Mimo wszystko Chungking Mansions to fascynujące miejsce. „The Economist” porównał je do słynnej kantyny z Gwiezdnych Wojen, w której spotykali się przedstawiciele wszystkich grup etnicznych galaktyki. W 2007 r. amerykański magazyn „Time” nazwał budynek najlepszym przykładem globalizacji w akcji, a znany antropolog prof. Gordon Mathews policzył, że w ciągu roku przez budynek przewijają się ludzie ponad 120 różnych narodowości. Mathews ustalił także, że co piąty telefon komórkowy sprzedany w Afryce Subsaharyjskiej przechodzi w pewnym momencie przez sieć handlarzy w Chungking Mansions. Nic dziwnego, że kompleks znalazł swoje miejsce w popkulturze, a przede wszystkim w kinie – zarówno w filmach klasy B, jak również tak znakomitych obrazach jak Chungking Express.

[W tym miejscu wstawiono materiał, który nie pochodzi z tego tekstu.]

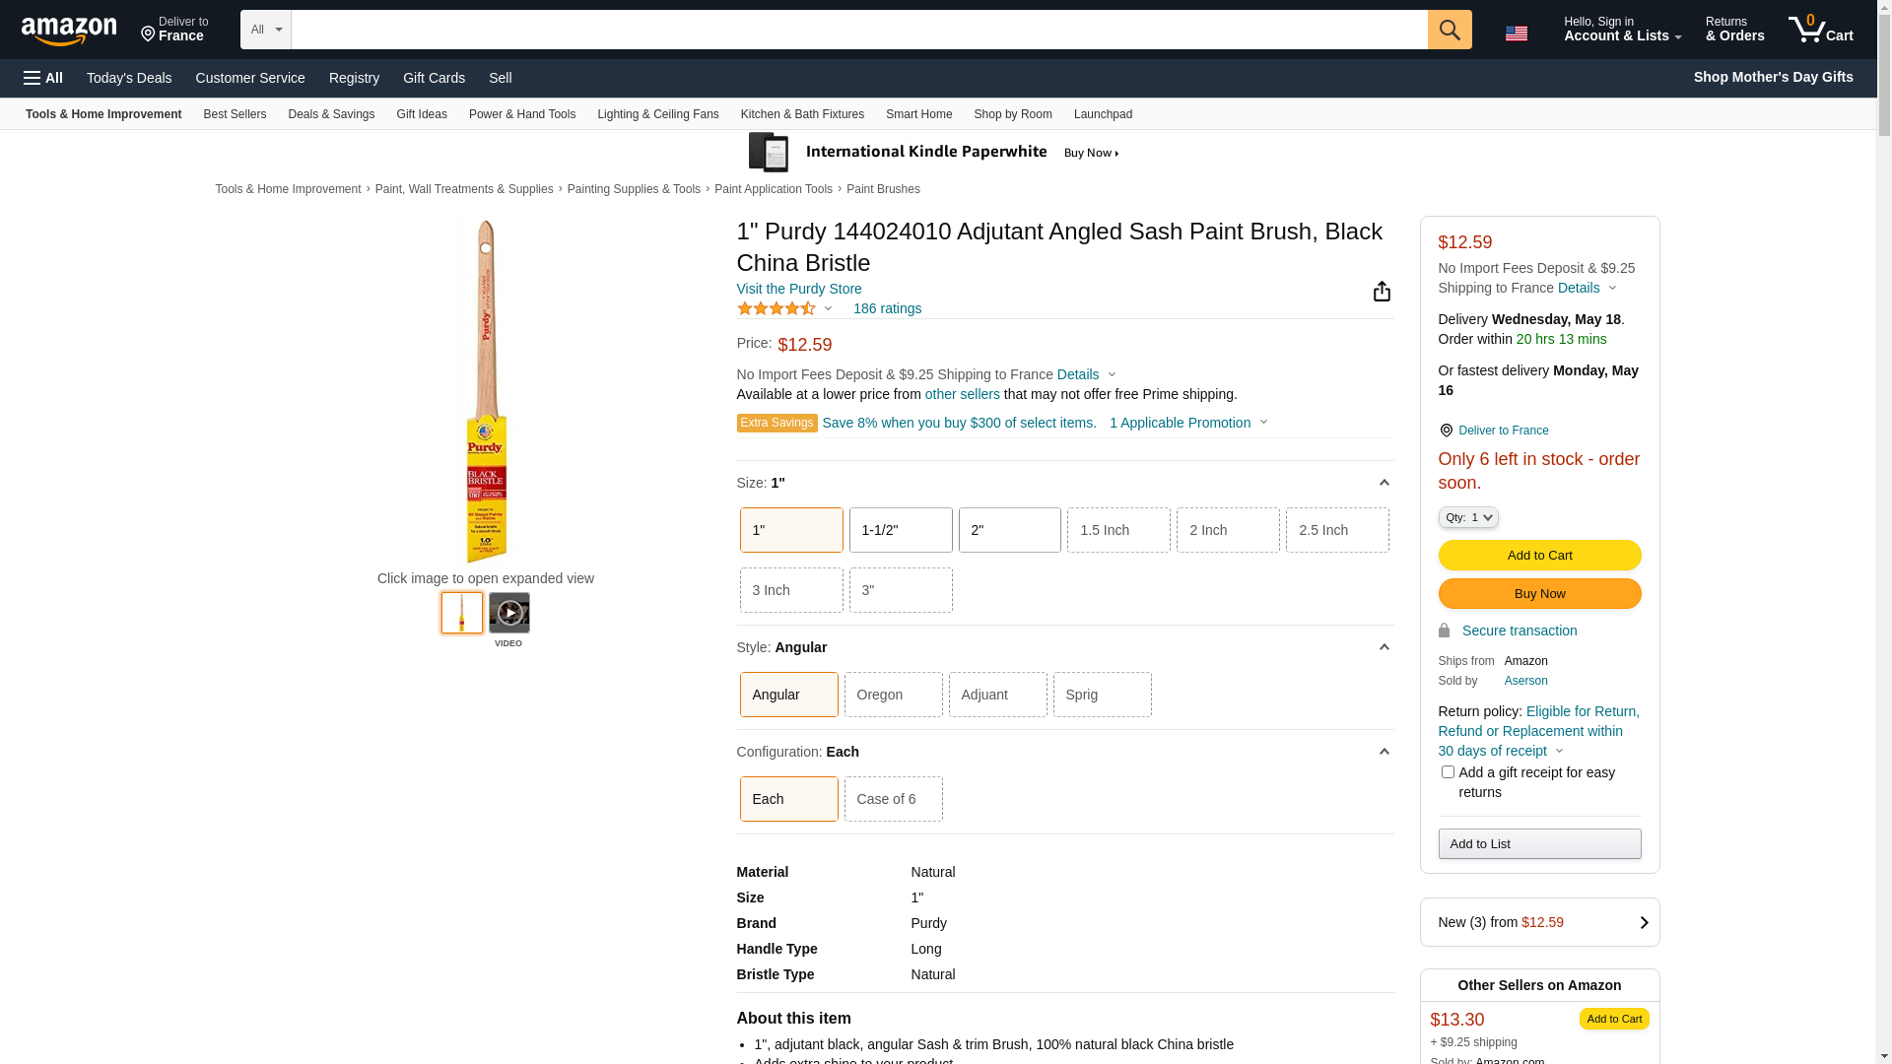Click the Add to Cart button
1892x1064 pixels.
1538,556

1280px-Chungking_Mansions_Shops_2_(2013)
Labirynty Chungking Mansions (Matthäus Wander / CC BY-SA 3.0).

Nawet jeśli nie weźmiecie pod uwagę możliwości nocowania w Chungking Manions (radzę to dobrze przemyśleć), warto zajrzeć tu na kolację do jednej z indyjskich knajp. W 1986 r. w „South China Morning Post” ukazał się artykuł, w którym opisano Chungking Mansions jako budynek o bezkształtnej sylwetce, okropnej reputacji i zachwycającym curry. Znajdziecie tu dziesiątki restauracji z południowo-azjatycką, chińską i afrykańską kuchnią; indyjskie, nepalskie i pakistańskie rodzinne knajpki; arabskie i tureckie jadłodajnie. Istnieją również małe sekretne restauracyjki tylko dla „swoich”, ale trafić do nich nie tak łatwo (może i dobrze).

The Delhi Club
Wspaniałe indyjskie jedzenie w The Delhi Club. Na zdjęciu curry z bakłażnem i malai kofta, ulubiona potrawa indyjska mojego męża.

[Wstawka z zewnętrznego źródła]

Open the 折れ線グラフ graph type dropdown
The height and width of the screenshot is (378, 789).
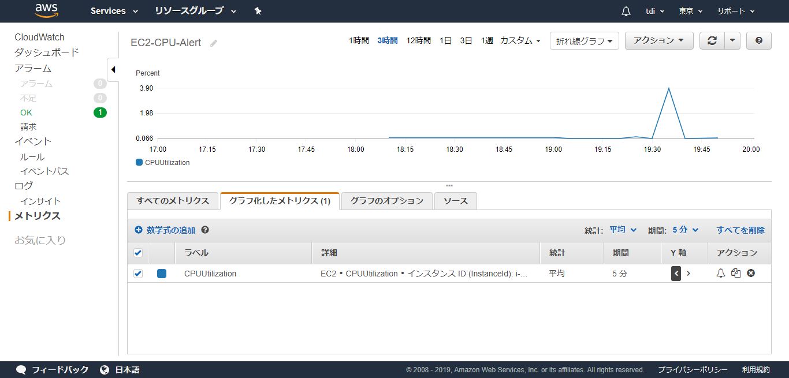584,41
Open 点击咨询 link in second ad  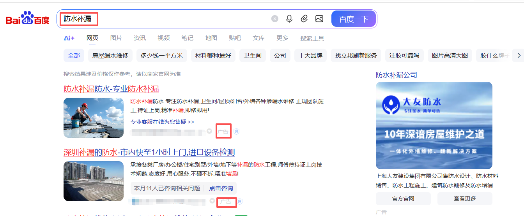(221, 188)
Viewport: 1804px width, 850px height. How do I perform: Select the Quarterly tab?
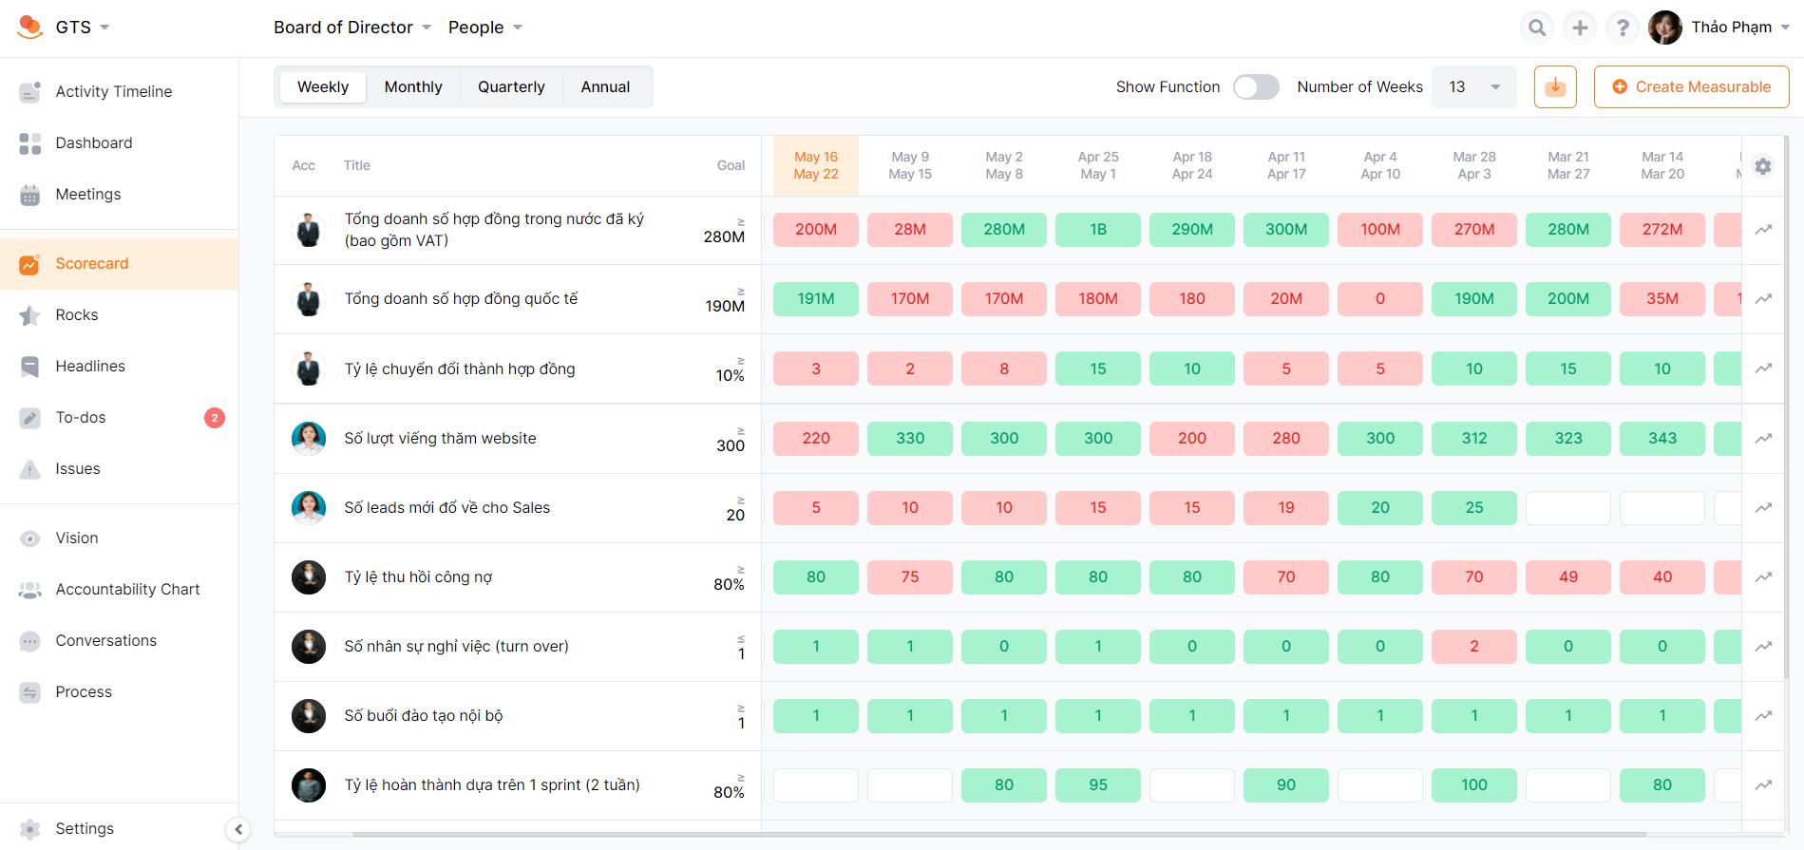coord(511,87)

Co jeszcze znajdziecie w Chungking Mansions? Wszystko od taniej elektroniki z Chin, przez indyjskie sari i egzotyczne przyprawy w sklepach dla imigrantów, po podrobione torebki i zegarki, pamiątki i wszelakie inne towary jakie tylko mogą przyjść Wam do głowy. Nie muszę chyba dodawać, że od klubów nocnych lepiej trzymać się z daleka. W zaułkach wokół budynku sprzedaje się ponoć indyjskie whisky z kranu zwane „łzami lwa”, choć ja na to nie zwróciłam uwagi.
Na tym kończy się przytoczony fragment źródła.